A traditional devotion for Catholics for more than four hundred years, the Stations of the Cross commemorates the route Jesus traveled from being sentenced to death, crucified, and then buried in a borrowed tomb on the outskirts of Jerusalem. In the past, the devotion included a number of stations based on popular stories of piety and devotion, but not mentioned in the Gospels. Over the past eight years, however, Pope John Paul II has made substantial changes to the devotion in his Good Friday celebrations of the stations, removing those not found in the Bible and replacing them with stations that more accurately follow scriptural accounts of Christ’s passion.
The revised Stations of the Cross focuses on the condemned Jesus and on the community walking the way with him to the cross. Unrelieved by stories like Veronica’s wiping blood off the face of Jesus and his meeting with his mother; this is a story of an execution. The new stations deal directly with the pain, suffering, betrayal, and injustice to which Jesus was subjected. In explaining his reasons for revising the stations, the Pope has said that the alterations are intended to serve as a model for other devotions and to encourage the return to the Scriptures as the source of and inspiration for contemporary worship.
In this helpful, authoritative guide, Megan McKenna presents the fourteen new stations with the scriptural passages that Pope John Paul II uses on Good Friday. She also provides a basic introduction to the practices and reflections on the importance of the devotion for present-day Catholics and Episcopalians.
This was a wonderful book, perfectly timed by the grace of God. The author provides exposition on critical points in the Passion narrative which merit regular re-examination. Although her perspective is decidedly Catholic and mine is not, I agree with a previous reviewer that any Christians moved by the Passion of Christ.
This writer is skilled at applying each part of the narrative to defining dilemma that Christians face every day. If it is possible that we might escape the pointed pictures of the biblical narrative itself, this author's well-placed question marks may rescue us from glossing over the drama that the cross precipitates in our own souls. Furthermore, she skillfully enlists 20th and 21st century voices to add emphasis to the unavoidable inquiries with which the cross presents us. If the measure of how much I got from the book is the number of quotes I recorded, and it does tend to be a pretty good indicator, I got more quotes from this book, both from the author and from the sources she selects than I generally do from book 5 times as long.
If there is a downside, it may come from expositing too much. What I mean is that, if we are to see in Christ before Pilate a lesson that we need to be cautious about cooperating with the government to the extent that we can very nearly assume that all wars are wrong, we may lose the specific in the general.
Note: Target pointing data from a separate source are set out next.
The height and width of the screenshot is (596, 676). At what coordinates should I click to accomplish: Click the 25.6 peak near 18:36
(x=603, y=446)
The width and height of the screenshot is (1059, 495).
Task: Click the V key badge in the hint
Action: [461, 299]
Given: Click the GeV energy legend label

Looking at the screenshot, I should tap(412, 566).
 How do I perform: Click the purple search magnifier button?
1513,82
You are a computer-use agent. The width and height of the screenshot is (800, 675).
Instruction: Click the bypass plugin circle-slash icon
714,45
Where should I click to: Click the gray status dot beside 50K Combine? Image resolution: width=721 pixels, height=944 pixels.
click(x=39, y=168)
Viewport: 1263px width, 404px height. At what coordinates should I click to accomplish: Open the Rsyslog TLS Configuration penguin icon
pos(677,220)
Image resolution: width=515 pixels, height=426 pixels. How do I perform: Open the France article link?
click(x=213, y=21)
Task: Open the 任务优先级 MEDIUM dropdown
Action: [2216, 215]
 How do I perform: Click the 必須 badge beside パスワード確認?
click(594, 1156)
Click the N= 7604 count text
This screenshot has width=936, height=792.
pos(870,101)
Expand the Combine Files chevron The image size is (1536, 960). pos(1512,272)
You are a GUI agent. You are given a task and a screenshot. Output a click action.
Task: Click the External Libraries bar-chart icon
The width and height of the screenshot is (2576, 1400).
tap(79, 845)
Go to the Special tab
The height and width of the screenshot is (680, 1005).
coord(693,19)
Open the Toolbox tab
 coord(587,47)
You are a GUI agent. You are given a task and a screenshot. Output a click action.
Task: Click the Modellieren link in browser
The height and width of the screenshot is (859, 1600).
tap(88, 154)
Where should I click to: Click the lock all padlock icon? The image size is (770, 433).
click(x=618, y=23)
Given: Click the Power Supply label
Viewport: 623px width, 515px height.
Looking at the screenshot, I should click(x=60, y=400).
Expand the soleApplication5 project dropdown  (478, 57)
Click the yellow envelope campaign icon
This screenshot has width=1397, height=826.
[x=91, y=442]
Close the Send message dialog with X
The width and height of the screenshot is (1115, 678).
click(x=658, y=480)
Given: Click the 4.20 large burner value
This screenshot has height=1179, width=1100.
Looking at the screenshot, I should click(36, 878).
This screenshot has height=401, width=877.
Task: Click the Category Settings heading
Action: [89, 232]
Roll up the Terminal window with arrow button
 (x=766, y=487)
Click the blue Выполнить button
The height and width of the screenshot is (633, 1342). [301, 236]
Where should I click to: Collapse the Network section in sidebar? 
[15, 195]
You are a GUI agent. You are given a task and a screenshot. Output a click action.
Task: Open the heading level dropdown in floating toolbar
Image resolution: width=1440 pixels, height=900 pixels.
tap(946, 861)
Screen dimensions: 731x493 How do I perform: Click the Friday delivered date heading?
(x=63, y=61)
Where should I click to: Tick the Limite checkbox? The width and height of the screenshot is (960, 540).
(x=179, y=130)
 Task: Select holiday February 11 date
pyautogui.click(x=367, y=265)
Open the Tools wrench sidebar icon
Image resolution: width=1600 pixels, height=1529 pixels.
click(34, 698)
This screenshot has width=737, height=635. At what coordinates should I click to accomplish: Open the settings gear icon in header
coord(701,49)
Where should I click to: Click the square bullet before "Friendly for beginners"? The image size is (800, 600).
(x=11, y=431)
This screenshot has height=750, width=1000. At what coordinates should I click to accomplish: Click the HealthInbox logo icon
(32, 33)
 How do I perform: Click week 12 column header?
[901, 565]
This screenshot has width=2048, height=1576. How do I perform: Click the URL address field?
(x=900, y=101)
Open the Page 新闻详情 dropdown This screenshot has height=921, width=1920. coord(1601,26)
We may begin to see the Passion narrative as SO tied to types and contemporary questions that we lose sight of the unique God Man Himself and the sacrifice that only He could make on our behalf at that moment in time. Plus, this author's applying the Gospel's narrative to global issues and movements may unintentionally keep us from personal application. Well, since I can't bring about the downfall of the military-industrial complex today, I will close my Bible and watch TV.
I don't mean that this is the author's intention. She has a couple of passages in this book specifically to fight this reaction, one in which she says the best we can hope for in this fallen world, before Christ restores His own Kingdom is to slow down the regression of this culture by well-thought-out and self-sacrificial passive resistance. In this, I can't argue with her. The epistle of First Peter, written in an era when the government's bigger meant active persecution of Christians, has already had me questioning my inner conservative which does not always agree with Christ within. This book provides another lens through which to look at the overlap between individual Christian, church, global universal Church, the state, and even bigger forces. The authors deftness at avoiding both shrillness and cliché mean that her words will be with me for a while.
This is a good book explaining the revised Stations of the Cross. Even if you're not Catholic, you will enjoy reading this. The New Stations are all scripture based, which to me makes a lot more sense than conjecture.